ZIELE:
(a) Prüfe, ob die folgenden Aussagen mit dem Text über den türkischen Einmarsch im Nordirak übereinstimmen, und beantworte jede mit Ja oder Nein samt den entscheidenden Worten des Textes als wörtlichem Zitat: (i) Die türkische Armee bestätigte den Einmarsch. (ii) Nach kurdischen Angaben rückten 300 türkische Soldaten drei Kilometer weit vor. (iii) Condoleezza Rice besuchte neben Kirkuk auch Bagdad.
(b) Schreibe den Text über den türkischen Einmarsch im Nordirak im Anschluss an seinen letzten Satz weiter.

+++ AUSGEWÄHLTER AUSZUG

Von den USA "gutgeheißen" und in Übereinstimmung mit Iran:
Türkische Luftangriffe auf irakische Kurdengebiete - PKK-Guerilla kündigt Konsequenzen an - lauer "Protest" der EU
Die letzte Meldung zuerst:
Türkische Soldaten offenbar in Nordirak eingerückt
Wenige Tage nach ihren Luftangriffen im Nordirak ist die türkische Armee nach kurdischen Angaben erstmals mit Bodentruppen ins Nachbarland einmarschiert. Nach Angaben des Vertreters der kurdischen Regionalverwaltung rückten 300 türkische Soldaten drei Kilometer weit in nordirakisches Gebiet vor, wo PKK-Rebellen ihre Stützpunkte haben. Die türkische Armee bestätigte den Einmarsch bisher nicht, dementierte ihn aber auch nicht. US-Außenministerin Condoleezza Rice traf überraschend im nordirakischen Kirkuk ein, um die Versöhnung zwischen den Volksgruppen der Region zu unterstützten. Sie besuchte außerdem Bagdad.
Ein Sprecher der kurdischen Sicherheitskräfte Peschmerga sagte, die Soldaten seien in eine verlassene Zone eingedrungen, in der weder irakischen Truppen noch kurdische Kämpfer stationiert seien. Ein Mitglied der verbotenen Arbeiterpartei Kurdistans (PKK) sagte, türkische Soldaten hätten mit Unterstützung der Luftwaffe am frühen Morgen die irakische Grenze in Chawakurt überquert. Die Zeitung "Hürriyet" berichtete auf ihrer Website, möglicherweise handele es sich um Kommandoeinheiten, welche die durch die Bombenangriffe vertriebenen Rebellen in Schach halten sollen.
Der türkische Präsident Abdullah Gül äußerte sich ausweichend auf Fragen von Journalisten zu dem Einmarsch. Laut Berichten türkischer Fernsehsender sagte er, die Armee tue "das Notwendige" im Kampf gegen die PKK-Rebellen. Das einzige Angriffsziel der Türkei im Nordirak sei der Terrorismus, sagte Gül. Zugleich hob er die guten Beziehungen zu Bagdad hervor.

++++++
+++ GEZEIGTES MATERIAL

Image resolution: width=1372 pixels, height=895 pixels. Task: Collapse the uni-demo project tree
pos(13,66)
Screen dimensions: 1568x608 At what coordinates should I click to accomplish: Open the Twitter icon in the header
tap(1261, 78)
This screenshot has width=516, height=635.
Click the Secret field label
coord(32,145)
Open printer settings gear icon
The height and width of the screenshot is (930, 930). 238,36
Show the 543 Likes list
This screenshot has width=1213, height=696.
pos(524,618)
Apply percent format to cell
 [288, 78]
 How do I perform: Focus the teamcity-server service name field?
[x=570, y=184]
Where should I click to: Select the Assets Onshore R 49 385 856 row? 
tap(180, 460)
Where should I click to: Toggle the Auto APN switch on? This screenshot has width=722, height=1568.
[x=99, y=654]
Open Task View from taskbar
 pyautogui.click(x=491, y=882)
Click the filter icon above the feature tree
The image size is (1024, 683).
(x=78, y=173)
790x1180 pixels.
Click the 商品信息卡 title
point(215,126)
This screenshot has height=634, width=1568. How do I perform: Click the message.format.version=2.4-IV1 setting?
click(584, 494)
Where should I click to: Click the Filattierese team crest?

++++++

SCHRIFTLICHE ANTWORTEN:
(a)
(i) Nein: „Die türkische Armee bestätigte den Einmarsch bisher nicht, dementierte ihn aber auch nicht.“
(ii) Ja: „rückten 300 türkische Soldaten drei Kilometer weit in nordirakisches Gebiet vor“
(iii) Ja: „Sie besuchte außerdem Bagdad.“

(b)
Sollte sich der Einsatz bestätigen, wäre dies die erste Intervention türkischer Bodentruppen im Irak seit der Verschärfung des Kurdenkonflikts im Oktober. Ankara hatte mehrfach mit einem Einmarsch in den Nordirak gedroht, wo die PKK ihre Rückzugsgebiete für den Kampf gegen die Regierung in Ankara hat. Am Wochenende hatte die türkische Luftwaffe Stellungen von Kurdenrebellen und Dörfer im nordirakischen Kandil-Gebirge bombardiert und dabei nach unbestätigten kurdischen Medienberichten fünf PKK-Kämpfer und zwei Zivilisten getötet. Die EU und die UNO reagierten besorgt auf das türkische Vorgehen.
Das UN-Flüchtlingshilfswerk UNHCR erklärte, infolge der Bombardierungen seien 300 Familien aus ihren Häusern geflohen. Nach Angaben von Flüchtlingen wurden bei den Bombardements zehn Dörfer getroffen. Die Türkei hatte versichert, es seien weder Zivilisten noch Dörfer getroffen worden.
EU "protestiert"
Nach den türkischen Luftangriffen auf Stellungen kurdischer Rebellen im Irak hat die EU-Kommission Ankara vor "unverhältnismäßigen" Militäraktionen gewarnt. "Die Europäische Union versteht das Bedürfnis der Türkei, sich selbst zu verteidigen", sagte die Sprecherin von EU-Erweiterungskommissar Olli Rehn, Krisztina Nagy. Die Türkei sollte aber "unverhältnismäßige Militäraktionen vermeiden, die Menschenrechte und die Rechtsstaatlichkeit achten", fügte Nagy hinzu. Ob die Angriffe vom 16. Dezember verhältnismäßig waren, wollte die Kommissionssprecherin nicht bewerten.
Quelle: AFP, AP, 17. und 18. Dezember 2007
Von den USA "gutgeheißen"
Türkische Luftangriffe auf irakische Kurdengebiete
Von Jan Keetman, Istanbul *
Der türkische Regierungschef Recep Tayyip Erdogan sprach von einer »erfolgreichen Operation«, nachdem die Luftwaffe seines Landes mehrere Dörfer im Norden Iraks bombardiert hatte – mit Rückendeckung und Unterstützung der USA.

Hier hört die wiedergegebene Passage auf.